A years-long journey came to fruition this winter term when Paula Thiele walked into the mayor’s office, sat down at his desk, and became the University of Washington’s first intern in León, Spain.

Thiele, a communications major who will graduate this spring, has become the first scholar to participate in UW’s new scholarship for immersive internships in León, dubbed “¡Spain Works!” — a partnership between the UW León Center, UW Study Abroad, and the UW Career & Internship Center.

“I helped develop the idea of ​​doing a practical internship abroad here in León, and my goal was to be the first student of many,” Thiele said. “It’s amazing to know that through my efforts, along with those of the Department of Communication and UW faculty, other students can follow in my footsteps and have incredible work experiences just like me.”

UW Provost Emeritus Jerry Baldasty, also a professor emeritus of communications who joined UW faculty in 1978 and has strong ties to the UW León Center, said he and other faculty recognize the transformative education made possible through the cultural immersion.
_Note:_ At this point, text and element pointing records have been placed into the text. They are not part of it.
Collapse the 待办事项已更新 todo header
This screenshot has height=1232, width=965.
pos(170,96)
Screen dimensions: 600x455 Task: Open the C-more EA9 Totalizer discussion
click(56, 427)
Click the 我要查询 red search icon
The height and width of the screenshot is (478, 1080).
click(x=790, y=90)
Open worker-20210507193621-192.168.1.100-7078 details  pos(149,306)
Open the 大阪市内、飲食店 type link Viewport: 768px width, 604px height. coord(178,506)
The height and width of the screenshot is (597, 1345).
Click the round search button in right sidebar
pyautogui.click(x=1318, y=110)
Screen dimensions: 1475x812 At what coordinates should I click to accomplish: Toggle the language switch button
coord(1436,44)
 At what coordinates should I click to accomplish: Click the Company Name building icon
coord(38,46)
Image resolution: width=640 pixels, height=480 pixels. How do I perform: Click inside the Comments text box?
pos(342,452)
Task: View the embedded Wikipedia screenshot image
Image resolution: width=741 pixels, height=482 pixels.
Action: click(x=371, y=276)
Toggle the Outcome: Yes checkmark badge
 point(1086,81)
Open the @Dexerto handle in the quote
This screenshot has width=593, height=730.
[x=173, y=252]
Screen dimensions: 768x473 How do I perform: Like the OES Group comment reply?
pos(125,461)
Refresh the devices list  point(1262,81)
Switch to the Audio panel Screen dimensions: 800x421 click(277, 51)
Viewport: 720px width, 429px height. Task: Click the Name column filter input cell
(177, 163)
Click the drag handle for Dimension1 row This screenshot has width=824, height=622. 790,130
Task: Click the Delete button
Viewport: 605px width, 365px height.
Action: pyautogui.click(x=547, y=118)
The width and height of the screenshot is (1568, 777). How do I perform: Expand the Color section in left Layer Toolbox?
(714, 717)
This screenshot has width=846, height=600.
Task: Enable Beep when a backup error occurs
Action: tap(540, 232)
He has worked with partners at Centro de Idiomas de Universidad de León – a key partner of UW León – which organizes homestays for UW students and provides Spanish lessons.

“It’s a combination of work experience and cultural immersion,” Baldasty said. “UW interns work at an internship site in León. They live with a local Spanish family and take Spanish lessons at the Centro de Idiomas. Our interns don’t just live in another culture, they learn what it’s like to work in another culture.

Thiele worked in the communications department of the mayor’s office (the Ayuntamiento de León), focusing on media relations and social media. His projects included developing content for social media, leading the translation of important historical articles on the city’s website, and monitoring events such as press conferences.

Paula Thiele watches from the Castillo de León.

Paula Thiele watches from the Castillo de León.Courtesy of Paula Thiele

“This internship is fully tied to the UW communication department and many of the courses I took throughout my major,” Thiele said, noting in particular courses such as interpersonal communication, ethics media, communication and technology and ethnography studies. “This internship helped me apply and deepen what I learned in these courses, giving me real communication skills that I will use for my future jobs in this same field.”

An internship abroad requires a set of skills that students must develop quickly, such as becoming familiar with the culture and language, adapting to the job market and professional expectations in the new country, and understanding how to carry out a meaningful work in a new environment. As students become immersed in the Spanish culture, schedule, and way of life, they become more flexible, adaptable, and organized, having to not only get their work done, but make sure it fits in in this new context.

“León, Spain has a long history of welcoming UW students, and we are excited to expand our partnership through this new internship program,” said Briana Randall, executive director of the UW Career & Internship Center. “The benefits of international internships are vast, and with the support and structure provided by the UW León Center, interns will gain work experience and cross-cultural skills, which will help prepare them for professional success.”

The new program hopes to grow but needs additional funding and support to do so. Randall said there is a commitment for two internships in the winter of 2023 and she hopes to secure funding for three. Baldasty said the program prioritizes student access, meaning any student should be able to participate, regardless of financial status. Donor-funded scholarships cover travel, accommodation, and most UW fees for each UW intern, and fundraising efforts are underway for prospective interns.

“We couldn’t be happier with how Paula, our first intern, embraced this opportunity,” Baldasty said. “We were confident she would do well, but she far exceeded our hopes, representing the UW to the people of León – and in particular to the mayor’s office. We’re off to a good start!”

Thiele was featured earlier this month in a Leonoticias news article and video, in which León Mayor José Antonio Diez expressed his excitement for the partnership with UW and the prospects for future unpaid interns. only in the mayor’s communications office, but in other areas and throughout the city. .

Baldasty said he was meeting with potential partners in León to identify additional internship sites, particularly in the areas of communications, cybersecurity, social media, NGOs, government, business and technology.

For her part, Thiele seems just as excited about the prospects of future generations of students as she is about her own experience in León. She wants those considering such an opportunity to know that it’s not as daunting as it sounds.

“It’s, in all honesty, the best thing I’ve done,” she said. “Learning and adapting is quick, and the benefits can be reaped long after the internship is over. It’s an amazing experience to become more open-minded and see the job market from a different perspective. Applying is simple and the faculty will support you every step of the way.